Stocks have worst quarter since 2022, raising doubts about Trump’s economic playbook

Stocks rallied on Tuesday, with the S&P 500 closing up 2.9%, the Nasdaq up 3.8% and the Dow gaining 1,125 points.

But this very good day capped a very bad month for US rates. The S&P 500 fell 5.09% in March, and the Nasdaq Composite fell 4.75%.

The US-Israel war against Iran and the impending blockade of the Strait of Hormuz, a narrow, Iranian-controlled passage through which a fifth of the world’s crude oil passes every day, weighed heavily on markets throughout the month.

Tuesday was also the end of the first quarter of the year, as the S&P 500 and Nasdaq posted their worst annual start since 2022, as Russia’s invasion of Ukraine rattled markets.

For the first quarter, the S&P 500 fell 4.6% and the Nasdaq fell 7.1%.

On the other hand, oil prices rose last month, raising the price of fuel and causing a strong effect of higher prices worldwide.

Brent, the international benchmark for oil, posted its biggest monthly gain, after rising more than 60%. The price of US West Texas Intermediate crude oil also rose in March, climbing more than 50% to its biggest one-month gain since 2020.

For millions of US drivers, the increase appears to be higher gas prices. And here too, last month was amazing. The average price of gasoline unexpectedly reached $4 per gallon on Tuesday, up more than 34% in just four weeks.

But it’s not just gas prices that are hitting US households this month.

More than half of US adults own stocks, mostly through their retirement accounts and the broader funds that managed accounts invest in.

But March was a different story.

“Stocks are following the lead of oil prices at a pace that has not been seen in the past few weeks, and if the US were to leave the Middle East and the Strait remains closed, energy markets would remain under pressure, keeping prices high,” Bespoke Investment Group analysts wrote Tuesday.

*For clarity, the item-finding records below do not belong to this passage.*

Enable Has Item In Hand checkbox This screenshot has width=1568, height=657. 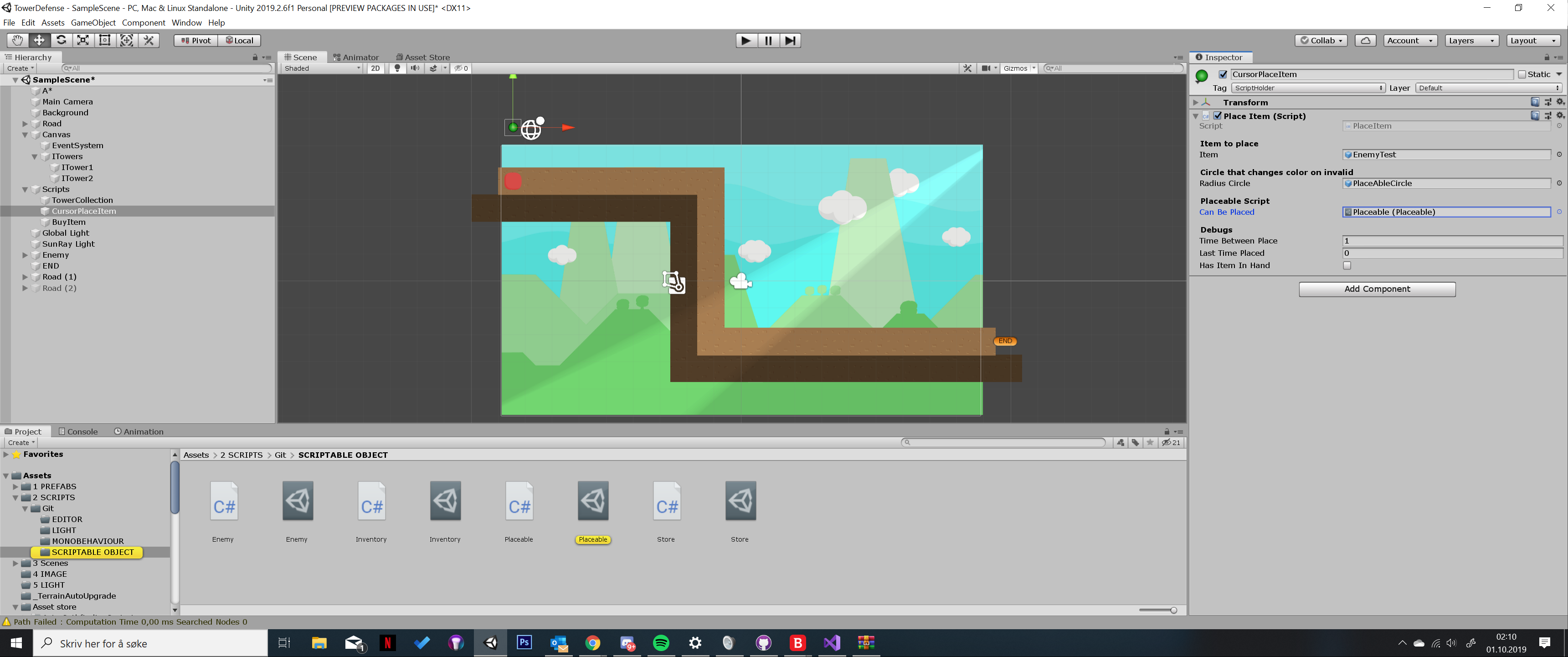point(1347,265)
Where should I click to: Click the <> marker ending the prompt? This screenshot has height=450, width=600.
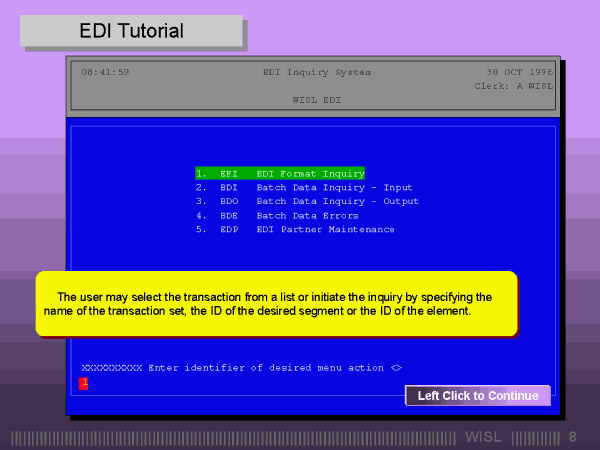[396, 368]
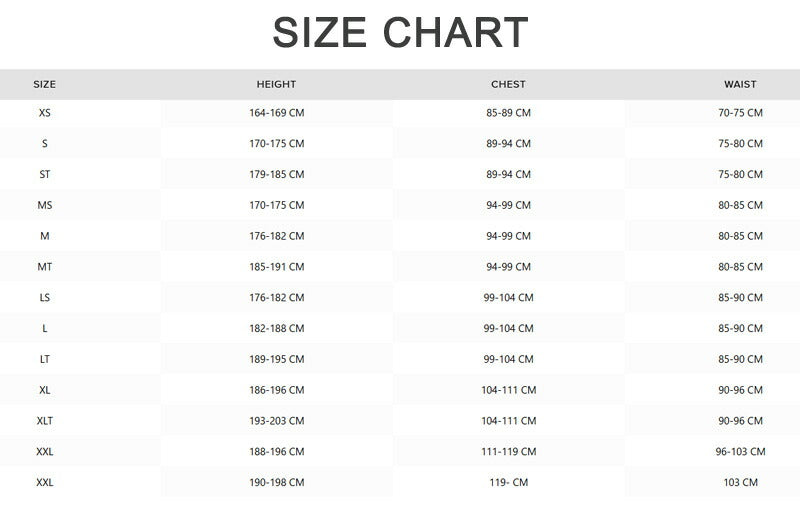The image size is (800, 530).
Task: Click the 189-195 CM height cell
Action: tap(276, 359)
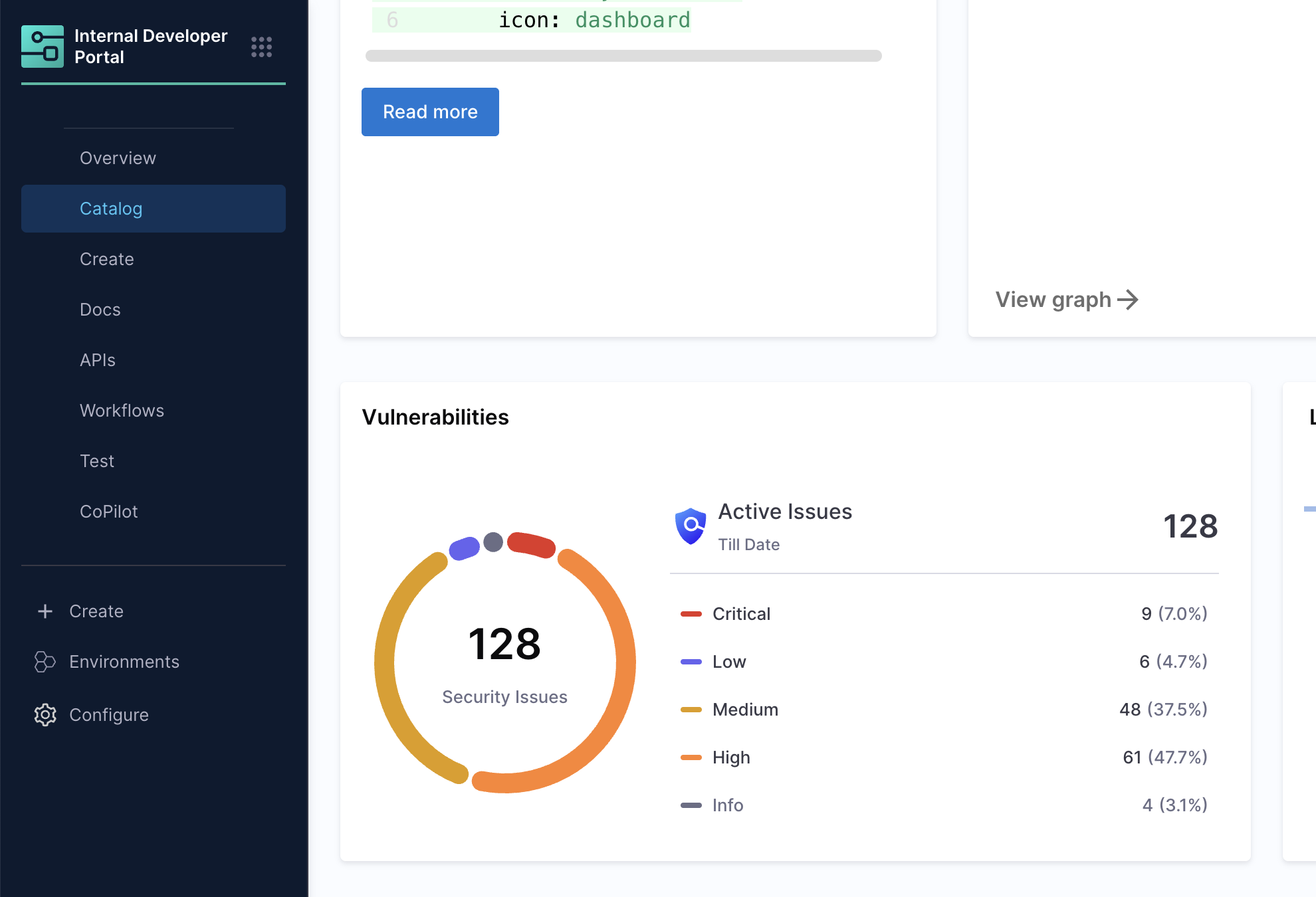
Task: Click the Configure gear icon
Action: coord(45,715)
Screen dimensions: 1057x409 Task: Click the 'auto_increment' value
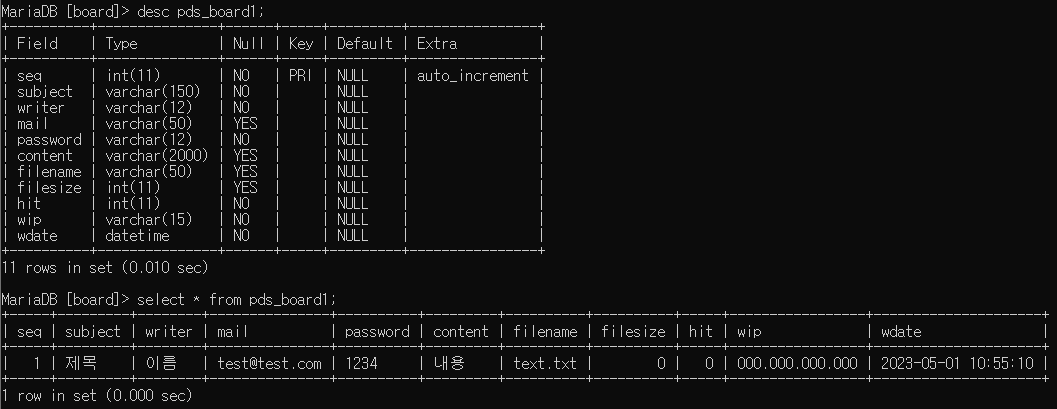(473, 76)
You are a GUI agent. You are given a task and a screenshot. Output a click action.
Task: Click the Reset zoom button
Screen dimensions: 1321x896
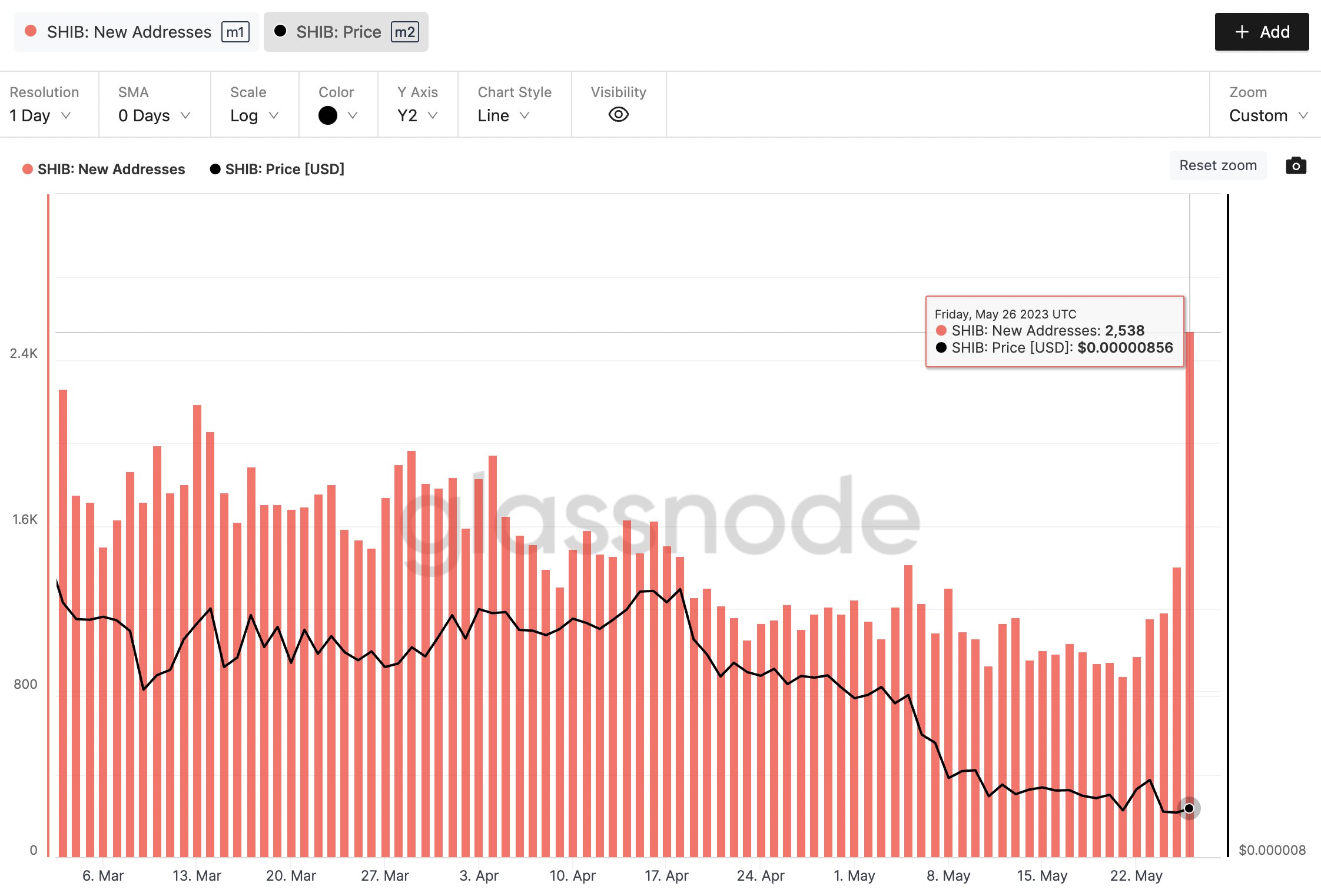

They added: “Longer prices are higher and supplies are reduced, which will be worse for the global economy and ultimately commodity prices.”

The wild market volatility of the second Trump administration is very different from how Donald Trump has said the markets will react if he is elected for a second term in 2024.

“There are a lot of people who say the only reason the Stock Market is up is because I’m leading in every Election, and if I don’t win, we’re going to have a CRASH like 1929,” Trump wrote on Social Truth in May 2024 while campaigning for the presidency.

Shortly after his re-election in 2024, Trump was asked if he believed stock market indexes were good measures of his performance in office. “To me … everything together, it’s very important,” he told CNBC.

But in the first 14 months of his second term, America’s stock market has faced its worst crisis in history.

In February and March of last year, Trump’s aggressive tariff policies rocked the market, pushing the S&P 500 to its seventh-fastest correction of all time. A correction is when a stock or index falls 10% from its most recent high.

More than a year later, the S&P 500 is not far from doing it again. As of Tuesday’s closing bell, the index is down 6.7% from as recently as January.

As oil prices rise, stocks often fall as higher oil prices lead to higher prices across many sectors of the industry over time.

Currently, inflation is rising all over the world. On Tuesday morning, inflation in the eurozone reached 2.5%, from 1.9% last month, according to the European Central Bank.

On Tuesday, Japan’s Nikkei 225 posted its worst month since 2008. In Europe, the Stoxx 600 index posted its worst month since 2022.

Two close corrections in more than a year show how the management’s strategies were not changing for the markets.

However, since Trump took office for the second term, the S&P 500 has risen by 8%, although last year global stocks outperformed the broader US index.

By 2025, global stocks as measured by the MSCI ACWI ex USA index rose nearly 30%, while the US rose 16%. Global stocks have not beaten US stocks by as much in the first year of a president’s term since 1993, according to data from Bloomberg.

In recent weeks, Trump has repeatedly cited the Dow’s 50,000 as a sign that the markets are doing well during his presidency.

“You know, it’s kind of crazy, I hit 50,000 in the Dow,” Trump said at an investment conference in Florida on Friday. “People said that would not be possible in four years.”

“And we hit 7,000 in the S&P,” Trump added. “People said it’s more difficult to hit 50,000 in the Dow.”

As of Tuesday, the Dow was down more than 3,600 points from its high of 50,000, down about 7.5%.